Food Labelling Regulations (Northern Ireland) 1996

Names of ingredients

14.—(1) Subject to the following paragraphs, the name used for any ingredient in a list of ingredients shall be a name which, if the ingredient in question were itself being sold as a food, could be used as the name of the food.

(2) The name used in any list of ingredients for any food which has been irradiated shall include or be accompanied by the word “irradiated” or the words “treated with ionising radiation”.

(3) Where in any case other than one to which paragraph (2) applies a purchaser could be misled by the omission from the name used for an ingredient of any indication which, if the ingredient were itself being sold as a food, would be required to be included in or to accompany the name of the food, the name used for the ingredient in a list of ingredients shall include or be accompanied by that indication unless the provision requiring the indication provides to the contrary.

(4) A generic name which appears in column 1 of Schedule 3 may be used for an ingredient which is specified in the corresponding entry in column 2 of that Schedule in accordance with any conditions that are laid down in the corresponding entry in column 3 of that Schedule.

(5) Where an ingredient being a flavouring is added to or used in a food it shall be identified by either—

(a)the word “flavouring”, or,

(b)a more specific name or description of the flavouring.

(6) The word “natural”, or any other word having substantially the same meaning, may be used for an ingredient being a flavouring only where the flavouring component of such an ingredient consists exclusively of—

(a)a flavouring substance which is obtained by physical, enzymatic or microbiological processes, from material of vegetable or animal origin which material is either raw or has been subjected to a process normally used in preparing food for human consumption and to no process other than one normally so used,

(b)a flavouring preparation, or

(c)both sub-paragraphs (a) and (b).

(7) If the name of an ingredient being a flavouring refers to the vegetable or animal nature or origin of the material which it incorporates, the word “natural”, or any other word having substantially the same meaning, may not be used for that ingredient unless, in addition to satisfying the requirements of paragraph (6), the flavouring component of that ingredient has been isolated by physical, enzymatic or microbiological processes, or by a process normally used in preparing food for human consumption, solely or almost solely from that vegetable or animal source.
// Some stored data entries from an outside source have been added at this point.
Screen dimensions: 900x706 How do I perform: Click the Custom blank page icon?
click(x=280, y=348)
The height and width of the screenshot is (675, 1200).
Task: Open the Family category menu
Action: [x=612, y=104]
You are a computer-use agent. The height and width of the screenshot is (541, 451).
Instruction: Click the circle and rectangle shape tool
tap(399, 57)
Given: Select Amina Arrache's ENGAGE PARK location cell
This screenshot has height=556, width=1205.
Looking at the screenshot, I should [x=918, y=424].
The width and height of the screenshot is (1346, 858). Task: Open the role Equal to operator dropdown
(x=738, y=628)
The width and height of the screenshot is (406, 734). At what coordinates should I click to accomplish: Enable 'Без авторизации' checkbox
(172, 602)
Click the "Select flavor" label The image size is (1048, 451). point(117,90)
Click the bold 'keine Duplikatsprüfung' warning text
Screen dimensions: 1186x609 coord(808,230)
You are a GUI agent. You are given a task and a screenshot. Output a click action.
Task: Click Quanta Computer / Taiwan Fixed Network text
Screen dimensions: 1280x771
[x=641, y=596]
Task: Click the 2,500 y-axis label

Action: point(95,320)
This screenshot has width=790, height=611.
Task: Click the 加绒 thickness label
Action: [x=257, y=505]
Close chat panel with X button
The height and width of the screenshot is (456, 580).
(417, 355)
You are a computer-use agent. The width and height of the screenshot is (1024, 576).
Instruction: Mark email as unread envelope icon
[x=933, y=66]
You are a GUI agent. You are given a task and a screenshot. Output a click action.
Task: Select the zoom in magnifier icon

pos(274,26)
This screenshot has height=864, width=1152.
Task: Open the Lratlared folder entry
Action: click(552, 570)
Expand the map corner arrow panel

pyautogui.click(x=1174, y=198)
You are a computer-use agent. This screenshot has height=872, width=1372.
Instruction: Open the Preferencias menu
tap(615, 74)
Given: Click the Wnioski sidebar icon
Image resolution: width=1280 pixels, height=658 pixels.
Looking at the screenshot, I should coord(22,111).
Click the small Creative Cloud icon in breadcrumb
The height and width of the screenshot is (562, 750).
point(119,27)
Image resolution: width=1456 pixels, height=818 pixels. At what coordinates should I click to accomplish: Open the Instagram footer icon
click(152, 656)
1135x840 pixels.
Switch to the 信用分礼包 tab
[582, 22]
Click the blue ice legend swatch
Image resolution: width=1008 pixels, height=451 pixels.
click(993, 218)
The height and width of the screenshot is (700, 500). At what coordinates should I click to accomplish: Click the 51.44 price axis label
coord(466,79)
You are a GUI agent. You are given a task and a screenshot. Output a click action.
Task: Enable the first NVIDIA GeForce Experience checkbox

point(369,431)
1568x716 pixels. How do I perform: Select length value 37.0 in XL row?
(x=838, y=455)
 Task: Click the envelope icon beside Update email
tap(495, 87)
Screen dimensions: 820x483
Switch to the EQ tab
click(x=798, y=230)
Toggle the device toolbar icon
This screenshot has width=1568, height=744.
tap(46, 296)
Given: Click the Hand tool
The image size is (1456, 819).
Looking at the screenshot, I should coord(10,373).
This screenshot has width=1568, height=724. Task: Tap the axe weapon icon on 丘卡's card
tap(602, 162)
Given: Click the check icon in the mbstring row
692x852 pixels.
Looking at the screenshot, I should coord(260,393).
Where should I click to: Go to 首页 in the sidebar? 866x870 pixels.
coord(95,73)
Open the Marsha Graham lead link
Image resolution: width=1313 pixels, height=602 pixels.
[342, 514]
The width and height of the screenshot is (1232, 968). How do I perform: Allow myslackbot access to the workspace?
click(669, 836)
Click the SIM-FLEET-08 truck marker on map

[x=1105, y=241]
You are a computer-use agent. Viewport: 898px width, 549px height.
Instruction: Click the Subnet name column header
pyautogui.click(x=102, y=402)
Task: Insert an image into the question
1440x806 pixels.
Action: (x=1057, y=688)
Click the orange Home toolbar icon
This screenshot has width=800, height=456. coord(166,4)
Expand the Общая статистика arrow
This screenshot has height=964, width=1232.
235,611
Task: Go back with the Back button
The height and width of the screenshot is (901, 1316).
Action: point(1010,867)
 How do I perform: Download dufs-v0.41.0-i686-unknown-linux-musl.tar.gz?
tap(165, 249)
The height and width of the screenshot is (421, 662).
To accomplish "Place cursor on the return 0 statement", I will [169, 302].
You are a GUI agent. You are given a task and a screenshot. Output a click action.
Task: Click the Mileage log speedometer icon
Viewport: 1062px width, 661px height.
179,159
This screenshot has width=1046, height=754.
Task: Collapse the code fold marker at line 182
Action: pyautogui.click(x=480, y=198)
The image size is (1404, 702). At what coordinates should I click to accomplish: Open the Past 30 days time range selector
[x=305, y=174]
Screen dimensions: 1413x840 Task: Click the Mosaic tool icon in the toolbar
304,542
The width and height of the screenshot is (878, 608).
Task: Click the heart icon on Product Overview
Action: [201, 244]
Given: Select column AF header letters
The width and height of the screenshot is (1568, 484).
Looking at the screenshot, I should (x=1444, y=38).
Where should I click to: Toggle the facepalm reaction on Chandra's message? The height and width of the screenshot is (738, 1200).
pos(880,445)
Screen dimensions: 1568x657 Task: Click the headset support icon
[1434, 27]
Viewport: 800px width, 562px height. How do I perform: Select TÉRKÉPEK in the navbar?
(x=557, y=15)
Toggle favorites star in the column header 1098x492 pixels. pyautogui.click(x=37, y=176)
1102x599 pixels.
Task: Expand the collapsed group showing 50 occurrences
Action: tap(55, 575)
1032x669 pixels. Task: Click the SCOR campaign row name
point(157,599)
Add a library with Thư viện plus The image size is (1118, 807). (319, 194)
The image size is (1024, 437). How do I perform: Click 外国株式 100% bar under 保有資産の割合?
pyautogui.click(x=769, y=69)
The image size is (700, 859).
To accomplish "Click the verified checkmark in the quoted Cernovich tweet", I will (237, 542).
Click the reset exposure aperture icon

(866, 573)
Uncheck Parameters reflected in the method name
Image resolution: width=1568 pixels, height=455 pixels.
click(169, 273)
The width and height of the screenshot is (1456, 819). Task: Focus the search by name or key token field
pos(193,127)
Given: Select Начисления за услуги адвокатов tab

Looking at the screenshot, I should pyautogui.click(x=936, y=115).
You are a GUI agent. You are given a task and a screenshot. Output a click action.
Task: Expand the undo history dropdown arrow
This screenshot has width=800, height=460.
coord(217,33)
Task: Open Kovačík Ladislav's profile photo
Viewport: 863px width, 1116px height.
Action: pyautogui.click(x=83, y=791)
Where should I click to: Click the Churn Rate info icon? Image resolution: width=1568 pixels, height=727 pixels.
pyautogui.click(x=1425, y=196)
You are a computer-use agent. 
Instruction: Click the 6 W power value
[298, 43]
(8) In paragraphs (6) and (7)—

(a)distillation and solvent extraction shall be regarded as included among types of physical process, and

(b)drying, torrefaction and fermentation shall be treated as included among the types of process normally used in preparing food for human consumption.

(9) An additive which is added to or used in a food to serve the function of one of the categories of additives listed in Schedule 4 shall be identified by the name of that category followed by the additive’s specific name or serial number (if any). An additive which is added to or used in a food to serve more than one such function shall be identified by the name of the category that represents the principal function served by the additive in that food followed by the additive’s specific name or serial number (if any).

(10) An additive which is required to be named in the list of ingredients of a food and which is neither a flavouring nor serves the function of one of the categories of additives listed in Schedule 4 shall be identified by its specific name.

(11) In this regulation “serial number” means the number specified for an additive in any of the additives regulations or in Schedule 3 to the Bread and Flour Regulations.